Last week, I finally reached my limit with the effects of peri menopause and got a prescription for HRT (and if anyone like would like to hear me rant about how annoyed I was to discover that one month is counted as two prescriptions so double the cost, I can do that too – it’s really no wonder that women my age are full of rage!). At the time of writing I have no idea how that’s going in pan out but I did have a bit of a wobble over my blood pressure, which is higher than the guidelines would like. All the advice was the standard diet (lose weight, drink less caffeine and alcohol), exercise (do more of it) and sleep (sleep more!).
In thinking about taking some action on this, this time of year is that I start to implement some stricter routines to help me when autumn/winter descends and my SAD kicks in. I’m not good in darker months of the year. Also, while know that the pandemic isn’t over, I’m going to be going into the office at least 2/3 days a week so it’s time to set some goals.
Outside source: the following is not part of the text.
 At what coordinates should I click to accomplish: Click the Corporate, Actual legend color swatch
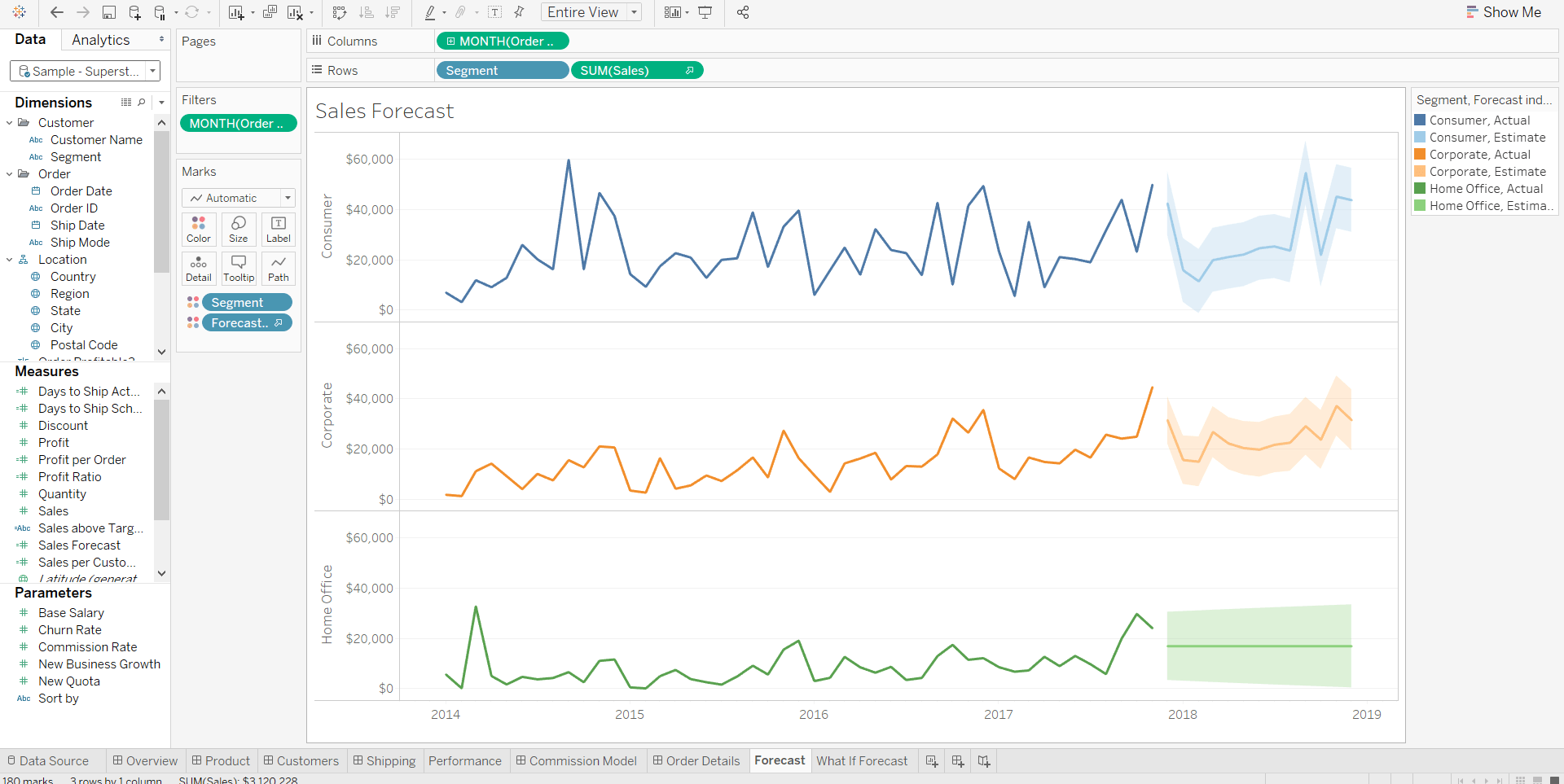(1420, 155)
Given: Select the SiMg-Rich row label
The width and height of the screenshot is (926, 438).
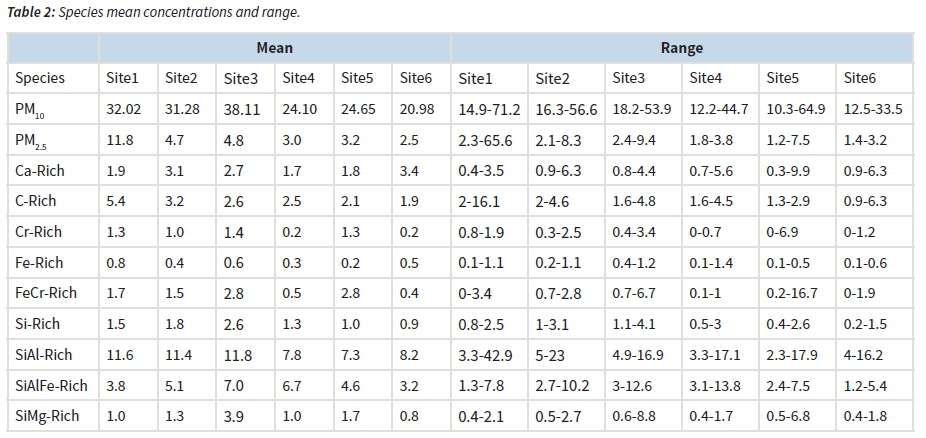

So first up what I’m not going to do, which is go on a diet. I don’t like them, they don’t work long term and they make me neurotic. What I am going to do is get back to better habits and rather than set them for the month, this is what I want to commit to from now until December.
- Golden Hour – Sunday to Thursday no screens from 9pm, tidy flat, everything ready for the next day, bath before bed. Which leads to:
- Yoga – 10 minutes before bed, which should help me wind down and get better sleep
- Bedtimes – Sunday to Thursday 10pm.
- Exercise – more walking, to get back to a consistence 70,000 steps a week and two body balance a week at home.
- Coffee. I only drink coffee in the morning but I have been using the litre size cafetiere, so it’s time to downsize to the small one Monday to Thursday. On Saturdays, I share (where share means drink quickly or there won’t be any left!) with Ma and I can have a big pot of coffee to myself on Sundays, I’m home.
- Alcohol. No more than two days a week.
- Diet. I’m already a weekday vegetarian. But I do need to watch is my cheese intake (cheese is lovely) so I’m going to try and make a couple of vegan meals a week. I’m also implementing a no junk food that I didn’t make myself. I define junk food as crisps and cake and biscuits. So if I want them I have to make them. I’m quite lazy so what are the chances of me eating that much cake?
Realistically, I’m not going to be perfect on this, but 80% of the time, this is where I want to be. Let’s see how it goes.